Das haben Sie gesagt. Mit dieser lapidaren Bemerkung entledigt sich der zuständige Fachminister seiner Verantwortung für ein zentrales Feld der wirtschaftlichen Stärke Nordrhein-Westfalens. Ich finde das bemerkenswert. Zum Antrag: Es stehen zu Beginn einige richtige Feststellungen im Text. Die Darstellung der Herausforderungen ist zutreffend. Wie Sie sich vielleicht dunkel entsinnen können, haben wir den Antrag interfraktionell lange verhandelt. In der Problembeschreibung lag dabei sicherlich nicht der Dissens. Der Antrag beinhaltet auch zu begrüßende Forderungen. Dabei geht es aber lediglich um Selbstverständlichkeiten, welche bereits im Grundkonzept für die Bundesverkehrswegeplanung berücksichtigt sind. Wir haben daher weitere konstruktive Vorschläge gemacht. Unter anderem wollten wir, dass im Antragstext auch die Aufgabenstellungen für die Landesregierung schriftlich dargelegt werden. Das war für Rot-Grün schon das Ende des Miteinanderredens. Richtig ist und bleibt, die Landesregierung muss die Initiative ergreifen. Sie, Herr Minister, müssen den Weg bereiten, auf dem alle gemeinsam nach Berlin, nach Den Haag, nach Brüssel gehen und sagen: So machen wir das! – Der Kapitän gehört auf die Brücke und nicht ins Rettungsboot, Herr Minister Groschek.

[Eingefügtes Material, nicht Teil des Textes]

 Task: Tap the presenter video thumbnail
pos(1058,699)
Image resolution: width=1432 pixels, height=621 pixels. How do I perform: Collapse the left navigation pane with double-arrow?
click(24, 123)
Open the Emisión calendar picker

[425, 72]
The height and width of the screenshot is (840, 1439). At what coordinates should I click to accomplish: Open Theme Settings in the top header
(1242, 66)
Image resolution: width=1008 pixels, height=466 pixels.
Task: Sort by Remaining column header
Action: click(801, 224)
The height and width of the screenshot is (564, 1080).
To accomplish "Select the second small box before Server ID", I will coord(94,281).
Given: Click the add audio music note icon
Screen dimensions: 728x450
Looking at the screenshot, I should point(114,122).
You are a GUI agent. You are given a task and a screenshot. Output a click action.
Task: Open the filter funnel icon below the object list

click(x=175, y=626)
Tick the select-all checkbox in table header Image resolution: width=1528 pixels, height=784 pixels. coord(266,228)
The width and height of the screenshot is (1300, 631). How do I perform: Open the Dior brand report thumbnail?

Forderungen an den Bund alleine werden die Probleme nicht lösen. Das wissen Sie. Deshalb wollten wir den Lösungsweg nicht allzu einseitig beschrieben wissen. Das Problem ist, dass Sie, Herr Minister Groschek, offenbar als Prophet im eigenen Land bzw. in Ihrer eigenen Partei nicht gehört werden. Sie sprechen von „gemeinsam“ und von „wir“, gestern im Plenum sogar von Freundschaft und Nähe, die Sie suchen wollen. Wenn es allerdings darauf ankommt, sagen die Regierungsfraktionen von SPD und Grünen: Njet. Die Breuers und Klockes lassen den eigenen Minister im Regen stehen oder, was noch viel schlimmer wäre, die Fraktionen agieren so in Ihrem Auftrag. Wie dem auch sei, Sie müssen zunächst einmal bei sich selbst und bei Ihren Regierungsfraktionen den Geist der Gemeinsamkeit herstellen, bevor Sie damit zu anderen gehen und dem Bund ungerechtfertigte Vorwürfe machen. Durch einen formalen Akt machen Sie dann wirklich für jedermann deutlich, dass Sie ein Thema nur für den Wahlkampf instrumentalisieren. Sie stellen den Antrag zur direkten Abstimmung. Wie bei den eingangs bereits zitierten Antragsinitiativen, die alle in direkten Abstimmungen im Schnelldurchgang durchs Parlament gepeitscht wurden, verweigern Sie aus parteitaktischen Gründen die inhaltliche Debatte zu einem wichtigen landespolitischen Thema. Sie wollen keine Debatte, keine Expertenmeinungen, keinen Austausch widerstreitender Argumente. Es könnte ja sein, dass das schlichte rot-grüne Weltbild – hier die Guten, da die Bösen – nicht mit der Realität übereinstimmt.

Rot-Grün agiert wieder einmal nach dem Motto: Ich habe meine Meinung, störe mich nicht mit Argumenten! Über dieses Wahlkampftheater – Abteilung: unterste Schublade – ist die CDU-Fraktion sehr enttäuscht. Über die Ernsthaftigkeit von Gesprächsangeboten werden wir vor diesem Hintergrund in der Zukunft mehrfach nachdenken müssen. Wir lehnen den Antrag hier und heute ab. – Herzlichen Dank.